-- Begin Records supplied --
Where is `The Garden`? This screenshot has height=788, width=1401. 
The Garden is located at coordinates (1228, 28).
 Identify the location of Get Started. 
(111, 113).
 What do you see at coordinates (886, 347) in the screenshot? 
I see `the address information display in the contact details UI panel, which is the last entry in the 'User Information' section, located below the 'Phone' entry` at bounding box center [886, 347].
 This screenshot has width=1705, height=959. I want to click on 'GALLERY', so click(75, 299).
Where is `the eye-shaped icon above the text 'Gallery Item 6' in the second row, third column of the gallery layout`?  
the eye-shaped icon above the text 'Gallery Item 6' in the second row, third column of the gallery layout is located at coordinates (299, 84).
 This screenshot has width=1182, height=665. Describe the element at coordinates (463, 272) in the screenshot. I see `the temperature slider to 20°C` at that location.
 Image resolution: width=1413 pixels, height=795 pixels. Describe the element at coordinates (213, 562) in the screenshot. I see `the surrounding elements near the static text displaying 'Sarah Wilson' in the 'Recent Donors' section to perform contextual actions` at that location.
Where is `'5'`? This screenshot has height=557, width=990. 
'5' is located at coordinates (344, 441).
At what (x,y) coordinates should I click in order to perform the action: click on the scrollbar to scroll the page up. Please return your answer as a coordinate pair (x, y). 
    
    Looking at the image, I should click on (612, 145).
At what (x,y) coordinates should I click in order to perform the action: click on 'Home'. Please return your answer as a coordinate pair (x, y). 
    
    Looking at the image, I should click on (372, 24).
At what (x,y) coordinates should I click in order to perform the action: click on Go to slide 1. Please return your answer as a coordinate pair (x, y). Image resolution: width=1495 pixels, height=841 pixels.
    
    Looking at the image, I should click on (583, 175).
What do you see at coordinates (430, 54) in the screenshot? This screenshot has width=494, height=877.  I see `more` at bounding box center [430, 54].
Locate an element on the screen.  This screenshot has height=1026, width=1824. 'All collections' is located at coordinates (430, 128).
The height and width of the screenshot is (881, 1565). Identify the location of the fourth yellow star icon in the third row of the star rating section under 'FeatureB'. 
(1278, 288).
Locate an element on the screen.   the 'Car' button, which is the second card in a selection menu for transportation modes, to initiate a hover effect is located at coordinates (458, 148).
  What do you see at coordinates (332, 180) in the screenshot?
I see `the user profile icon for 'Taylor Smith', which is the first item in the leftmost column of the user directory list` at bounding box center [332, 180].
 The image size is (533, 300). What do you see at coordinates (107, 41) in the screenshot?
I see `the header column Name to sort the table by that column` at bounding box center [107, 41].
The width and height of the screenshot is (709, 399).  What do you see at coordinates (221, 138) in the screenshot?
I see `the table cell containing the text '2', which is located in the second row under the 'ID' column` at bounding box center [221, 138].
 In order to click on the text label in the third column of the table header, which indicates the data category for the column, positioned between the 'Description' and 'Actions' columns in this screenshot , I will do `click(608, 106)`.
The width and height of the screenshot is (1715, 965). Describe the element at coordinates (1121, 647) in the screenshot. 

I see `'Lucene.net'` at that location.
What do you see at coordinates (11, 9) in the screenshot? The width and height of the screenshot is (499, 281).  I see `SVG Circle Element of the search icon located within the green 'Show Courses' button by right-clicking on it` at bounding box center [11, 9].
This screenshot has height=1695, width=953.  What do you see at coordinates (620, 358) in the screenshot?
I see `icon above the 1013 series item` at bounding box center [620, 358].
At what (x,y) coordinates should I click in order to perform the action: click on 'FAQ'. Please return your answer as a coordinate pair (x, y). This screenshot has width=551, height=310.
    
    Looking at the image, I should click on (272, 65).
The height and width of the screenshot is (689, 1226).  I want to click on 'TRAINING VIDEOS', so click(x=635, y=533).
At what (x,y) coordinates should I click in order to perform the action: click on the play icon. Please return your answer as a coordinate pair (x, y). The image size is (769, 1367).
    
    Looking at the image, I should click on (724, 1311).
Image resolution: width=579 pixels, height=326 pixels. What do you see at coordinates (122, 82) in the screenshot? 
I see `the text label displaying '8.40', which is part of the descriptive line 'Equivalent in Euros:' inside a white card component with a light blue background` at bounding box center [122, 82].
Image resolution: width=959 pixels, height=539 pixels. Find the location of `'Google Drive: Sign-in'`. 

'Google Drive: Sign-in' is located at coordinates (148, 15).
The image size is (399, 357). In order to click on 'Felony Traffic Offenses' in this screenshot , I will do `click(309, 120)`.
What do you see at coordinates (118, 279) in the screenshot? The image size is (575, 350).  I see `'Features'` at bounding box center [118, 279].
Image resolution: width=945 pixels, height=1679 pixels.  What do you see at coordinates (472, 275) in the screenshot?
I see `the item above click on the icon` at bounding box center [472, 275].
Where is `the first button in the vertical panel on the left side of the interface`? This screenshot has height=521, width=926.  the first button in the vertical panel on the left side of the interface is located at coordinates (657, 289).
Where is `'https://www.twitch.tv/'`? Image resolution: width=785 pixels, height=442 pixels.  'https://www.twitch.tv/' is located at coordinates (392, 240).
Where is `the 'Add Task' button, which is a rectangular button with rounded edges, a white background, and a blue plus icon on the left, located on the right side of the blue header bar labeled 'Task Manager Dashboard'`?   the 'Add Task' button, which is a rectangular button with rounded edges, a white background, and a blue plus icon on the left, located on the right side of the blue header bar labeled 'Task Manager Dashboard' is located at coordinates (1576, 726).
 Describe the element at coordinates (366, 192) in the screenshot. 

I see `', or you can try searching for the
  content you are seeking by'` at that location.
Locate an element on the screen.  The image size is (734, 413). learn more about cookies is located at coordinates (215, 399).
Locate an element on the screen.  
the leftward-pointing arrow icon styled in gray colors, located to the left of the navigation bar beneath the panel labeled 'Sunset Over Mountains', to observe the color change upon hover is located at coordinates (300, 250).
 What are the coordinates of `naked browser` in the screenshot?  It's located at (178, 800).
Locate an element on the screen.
-- End Records supplied --
Reproduce the data above word for word, starting with the line that contains "coordinates (1576, 726)." and going on through the line that contains "coordinates (215, 399).".

Where is `the 'Add Task' button, which is a rectangular button with rounded edges, a white background, and a blue plus icon on the left, located on the right side of the blue header bar labeled 'Task Manager Dashboard'`?   the 'Add Task' button, which is a rectangular button with rounded edges, a white background, and a blue plus icon on the left, located on the right side of the blue header bar labeled 'Task Manager Dashboard' is located at coordinates (1576, 726).
 Describe the element at coordinates (366, 192) in the screenshot. 

I see `', or you can try searching for the
  content you are seeking by'` at that location.
Locate an element on the screen.  The image size is (734, 413). learn more about cookies is located at coordinates (215, 399).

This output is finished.